Advancing Patient Care in Oncology: Integrating Multiscale Transcriptomics for Sarcoma Classification, and Beyond


Human Health


Cancer is responsible for more than 1 in 4 deaths in Canada, with more than 600 new cases diagnosed daily. Sarcomas – tumours of the bone and soft tissue – are the most challenging cancers to diagnose. The many sarcoma types all have intrinsically different molecular pathogenesis (the process by which a disease develops). Patients with sarcomas, which are proportionately more common in children, face delays of weeks to months until they can be referred to a specialist centre and there are few clinical trials. Current histomorphology and immunohistochemistry approaches to diagnosis are also extremely subjective, requiring clinicians to order 10-20 tests per patient. These challenges lead to ultimately higher health system costs and lower patient survival rates.
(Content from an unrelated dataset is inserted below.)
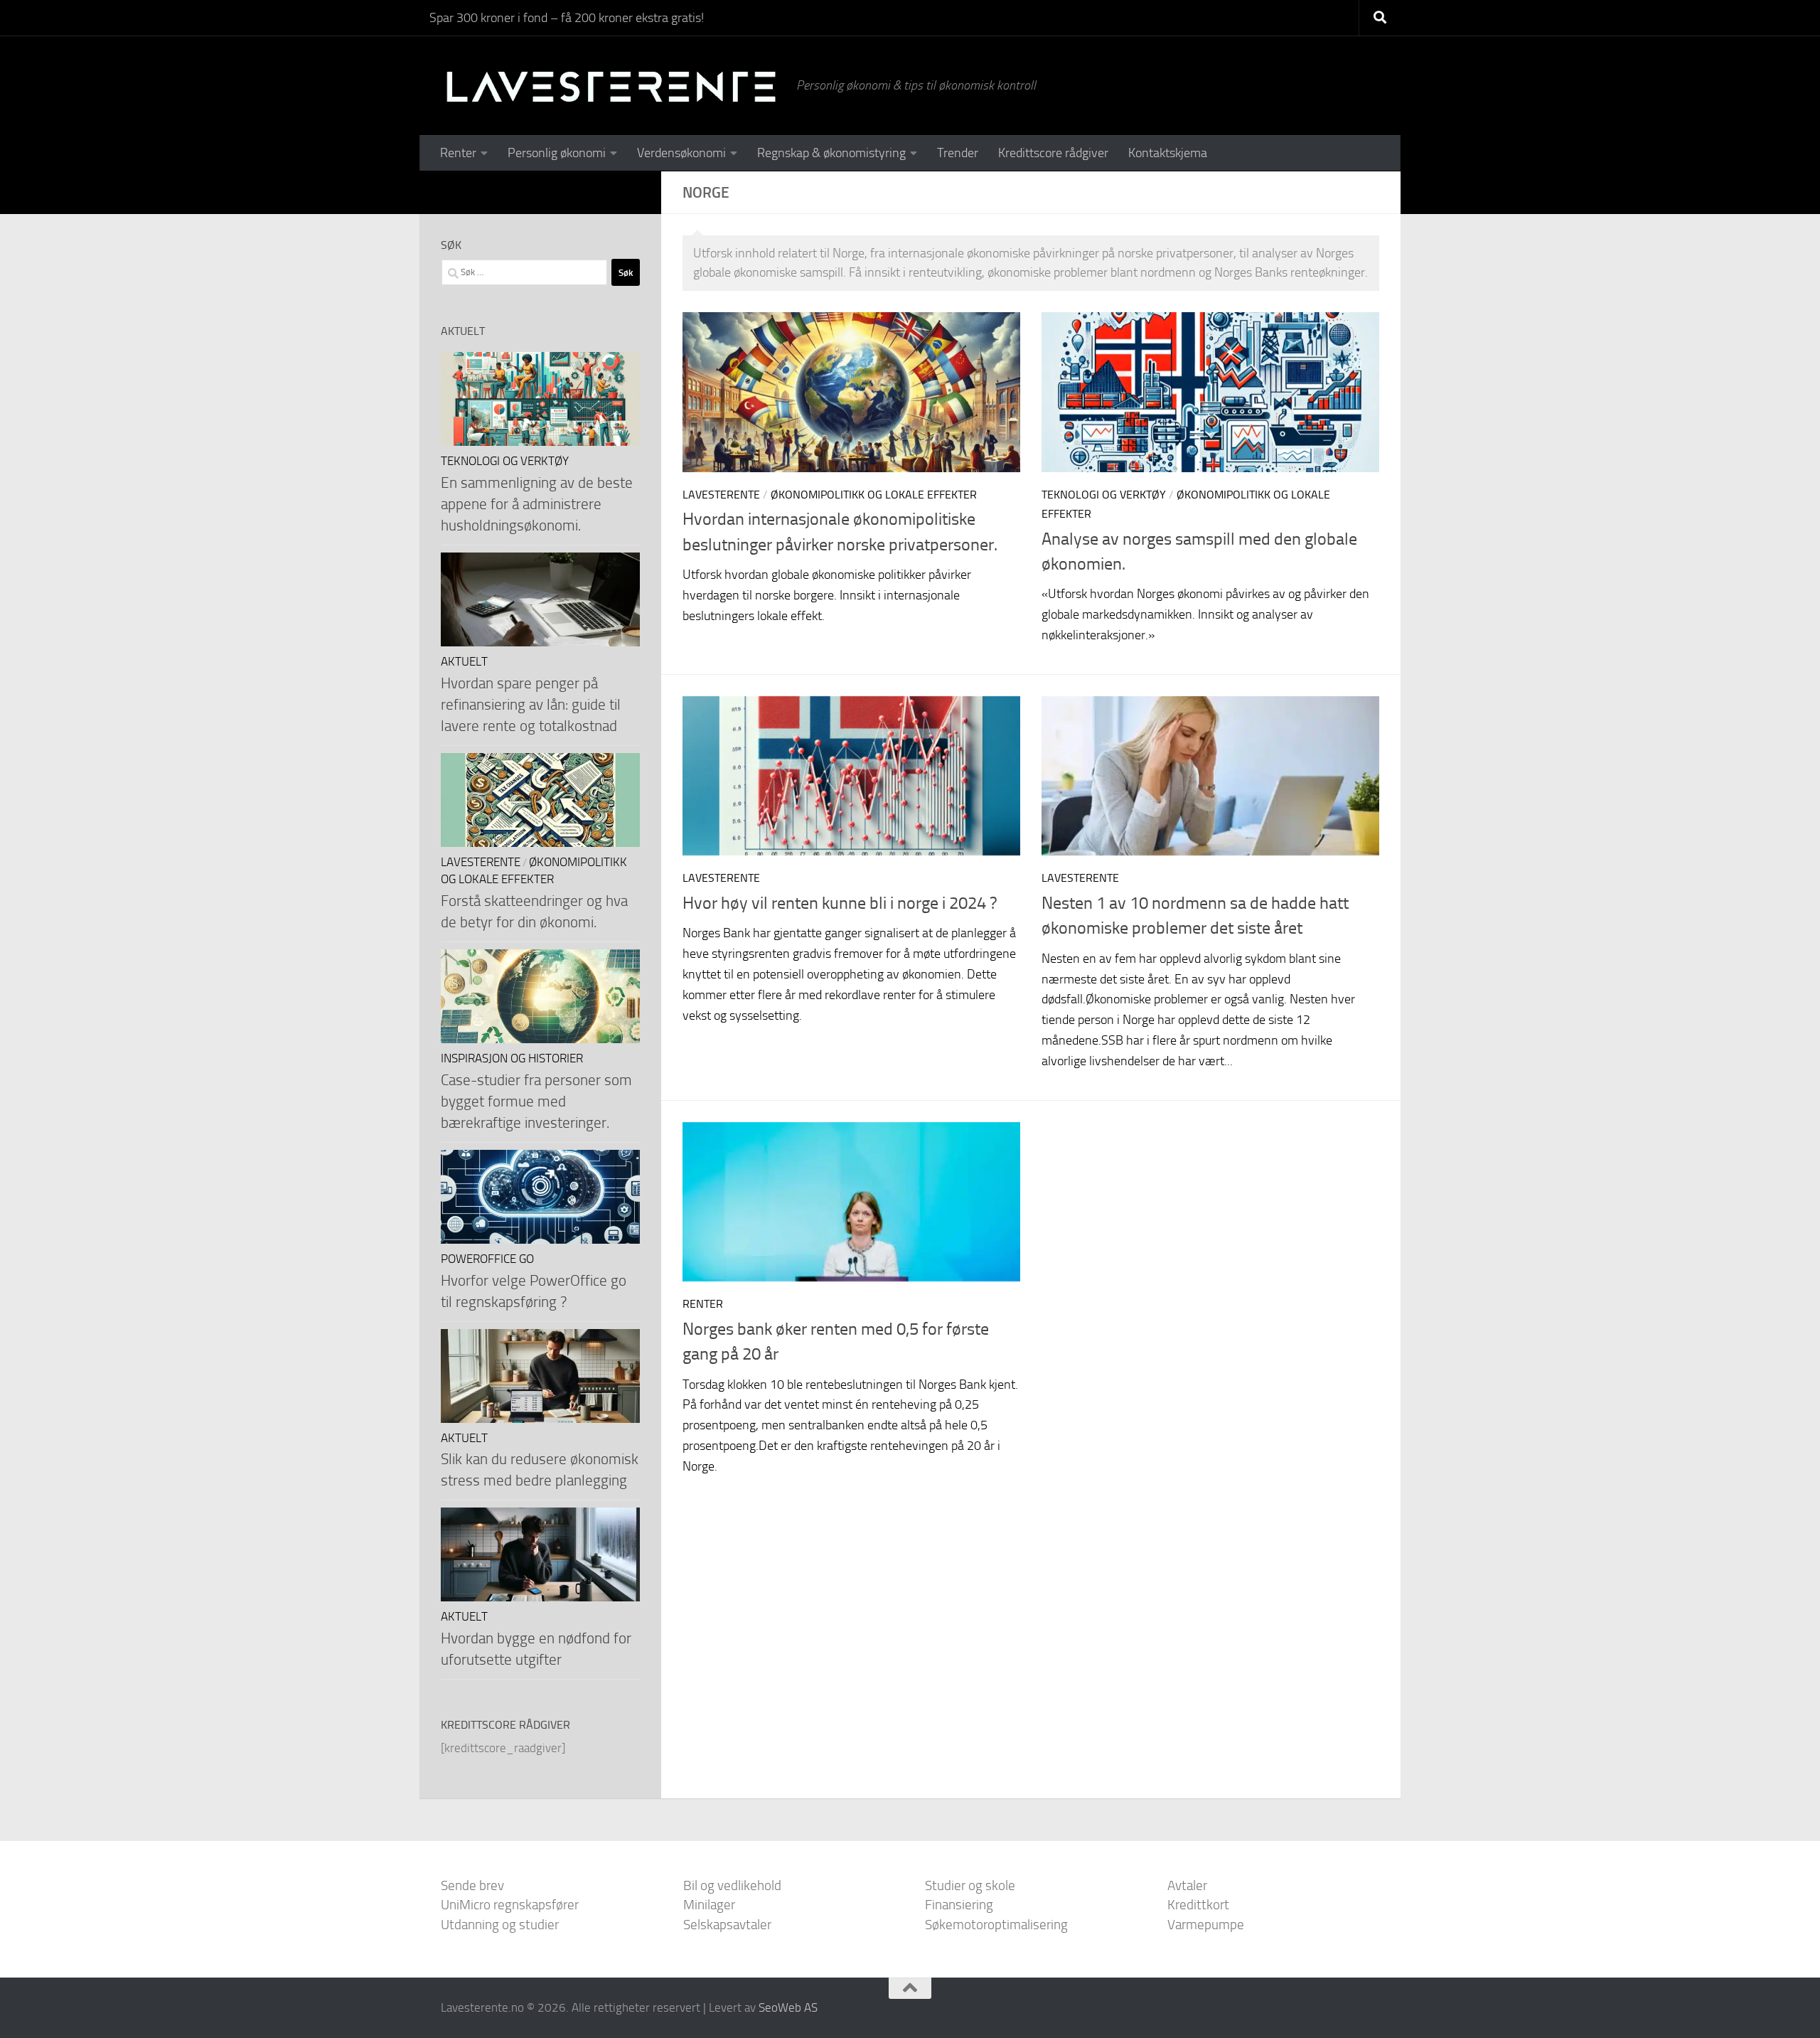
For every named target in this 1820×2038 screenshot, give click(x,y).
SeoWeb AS (788, 2007)
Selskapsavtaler (727, 1924)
Pathologists need a comprehensive approach with better tools to diagnose sarcoma. Project researchers have recently developed a platform to accurately diagnose (with 85-95% accuracy) any sarcoma using its ribonucleic acid (RNA). The highly scalable RNA-Seq-based tumour classification system has been trained on >13,000 tumours and normal samples, and improves with every sample analyzed. This project will validate and implement the platform at two major Toronto hospitals, which together treat around 1,000 patients with tumours of soft tissue and bone each year. The team will implement the initial web platform and will work with two commercial partners: DNAstack to expand the platform to the cloud; and Illumina to expand access to this platform outside of Ontario. It will also compare the platform to World Health Organization classifications to support future global adoption of the platform. In 3-5 years, the platform will be expanded to other types of cancer and altogether better streamline the diagnosis of sarcomas of cancer patients.